Perception…is not always reality. Every thought we have, throughout the course of the day, is a culmination of millions upon millions of pieces of data. Our brains take in all that data, and make a judgement, a determination, of what we are experiencing. The object is red. The texture is firm. The taste is sour. The smell is fruity.
We are experiencing an apple.
But are we? Or is it really something else?
Our minds input the correct data. It runs through the database of past experiences. Processing. Processing. Processing (it takes a while, I’m still using a mid 2000’s Dell Laptop. It does what I need it to do. Don’t judge me). Processing. And then, after processing the initial data, along with any other additional data that has came in, spits out a decision as to what is going on.
Sometimes, what we think is an Apple, is really a Tomato. Or a Pear. Hey. We were close right?
And sometimes. It’s something completely different. What, I’m not sure. There’s probably a good item to insert here, but I can’t think of one right now, and spending too much time working on a poorly designed analogy really isn’t on the agenda tonight. All I know is that I’ve been wrong about a lot of things during my orbits around the sun.
Partaking in athletic activities of any type is no different. Except here, our perceptions can significantly hinder performance. Running is painful. Deep water paddling is where strong teams thrive. There’s too much weight on that bar to squat to full depth. All of these are perceptions that athletes carry. Little mental widgets, derived from past experiences. Things we’ve been told, read, or “experienced” ourselves.
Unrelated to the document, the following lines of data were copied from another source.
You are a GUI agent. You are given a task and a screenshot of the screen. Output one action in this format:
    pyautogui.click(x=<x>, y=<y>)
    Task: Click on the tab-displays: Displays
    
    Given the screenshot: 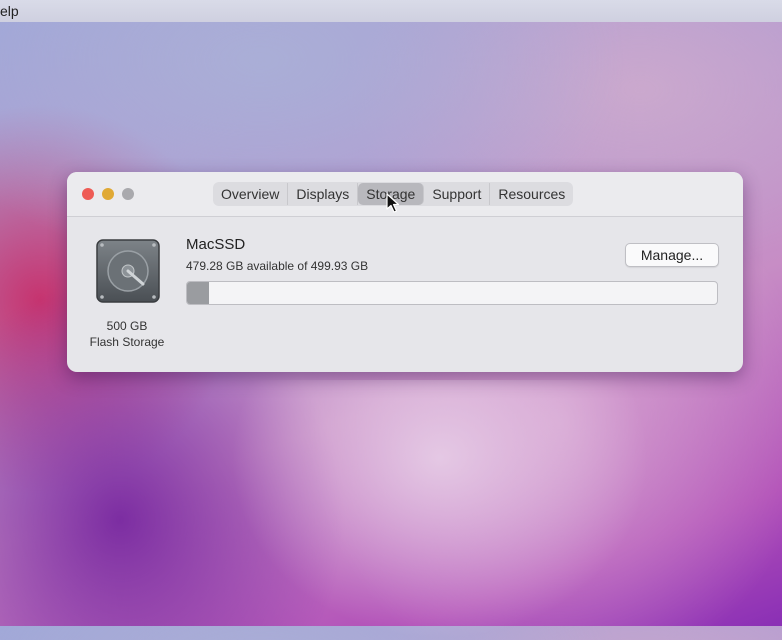 What is the action you would take?
    pyautogui.click(x=324, y=194)
    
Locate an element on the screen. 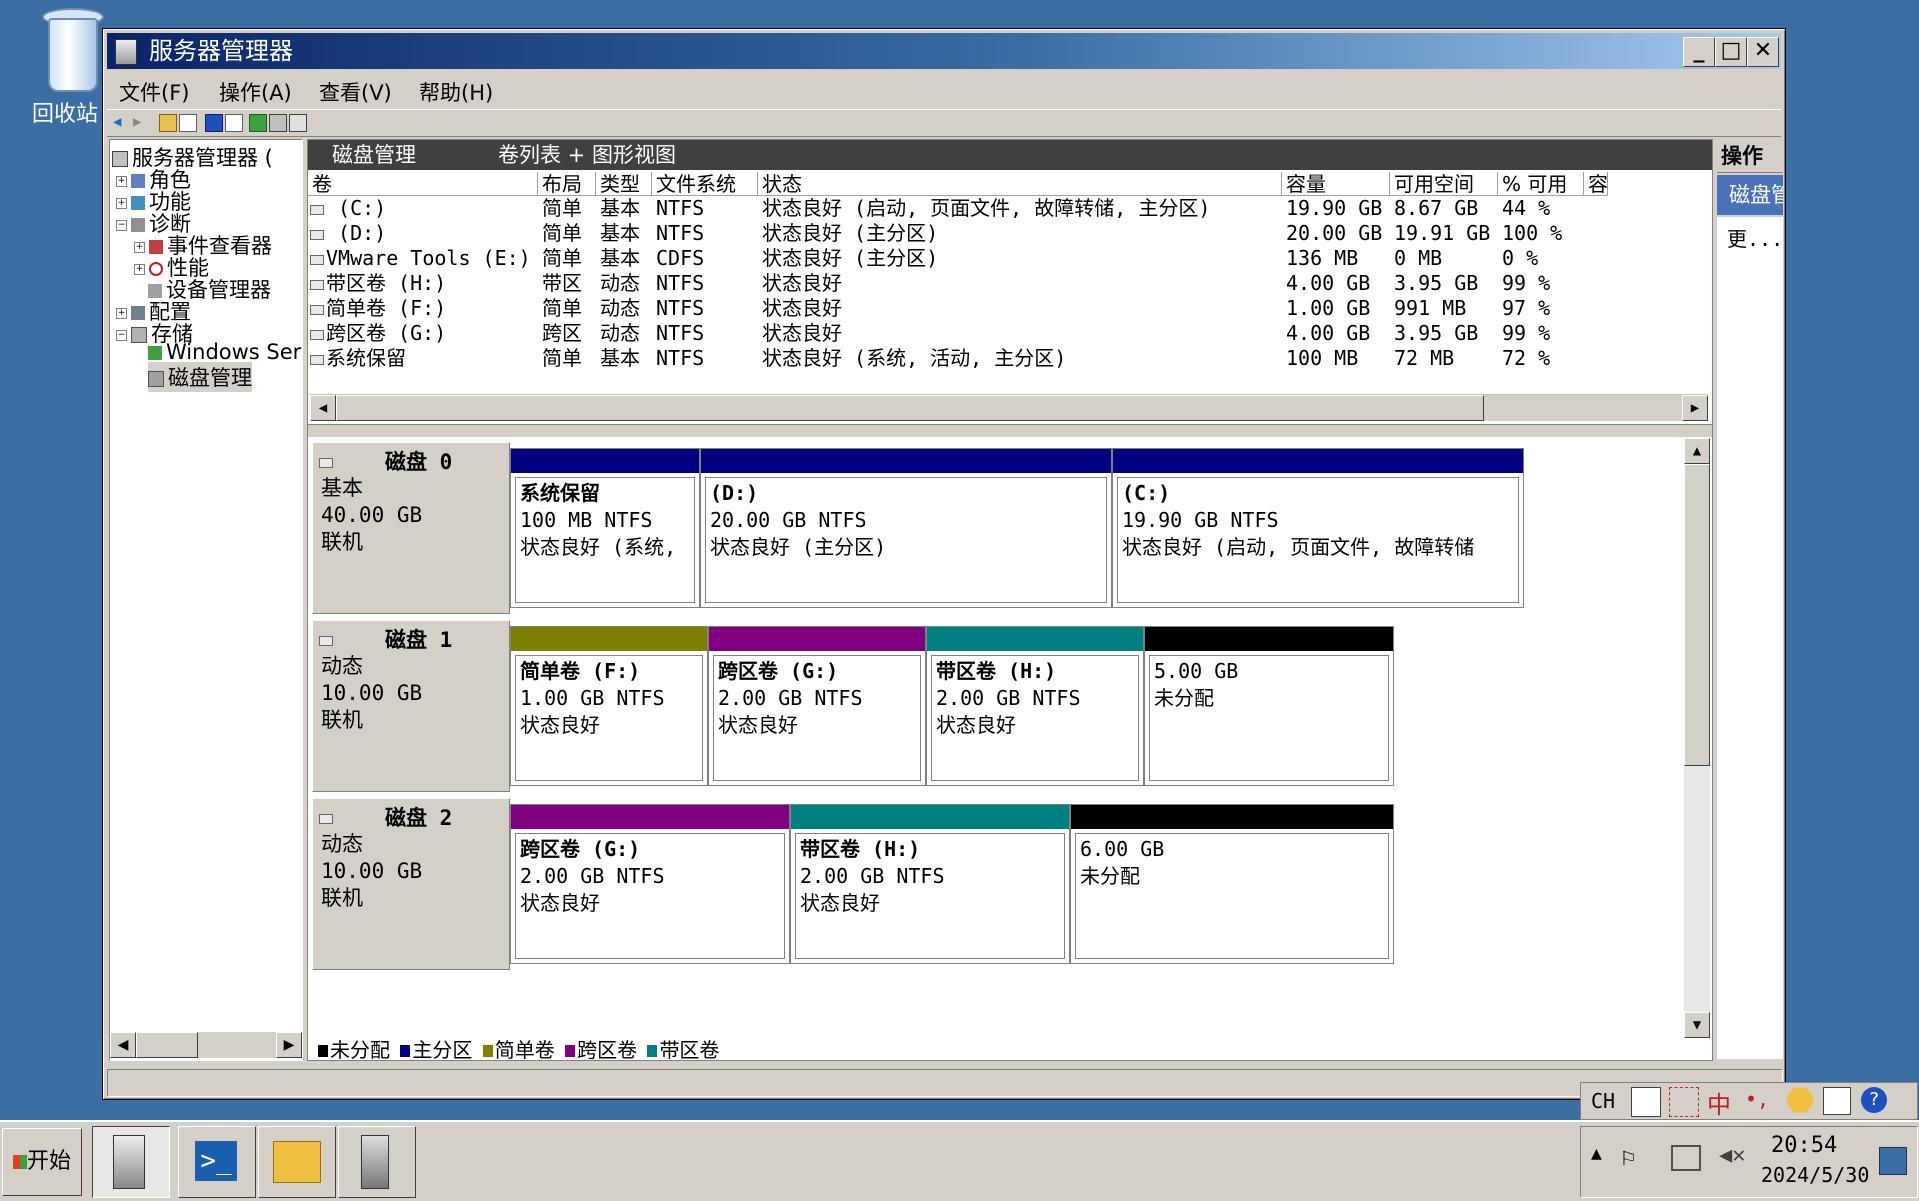  rescan-disks-icon is located at coordinates (278, 123).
Part of success, in anything, is overcoming those perceptions, be they real, or simply a figment of our imagination. In my line of work, at times, that means finding ways to change perceptions about the situation that others have planted. Finding a way to explain that what people think they know is only part of the truth. In solo sports, it’s often the same. We have a perception that things are difficult. Once we overcome that mental barrier, we realize what we are doing is actually not that bad. Blood pressure and heart rates drop, and the body transcends to an even higher level of efficiency.
For the majority of us, that’s one of the biggest difference makers. Efficiency. Our fate already pre-determined to a certain extent by genetic factors along with our events of our youth that locked us in to a bracket or group. Within that group, the difference makers vary. Experience. Training. Technique. These items culminating to determine how well we do something. Sure we are bound by the restrictions of that bracket. Not all of us can be Bjorn Daehlie with his legendary 90+ vo2 max output.
But we can change our perceptions of “hard” and “easy”.
And when we do, our body responds, making things even easier.
Is this the zone? That fabled mythical land that is talked about in hushed tones throughout the athletic spectrum?
Is the zone really nothing more than changing our mental perceptions?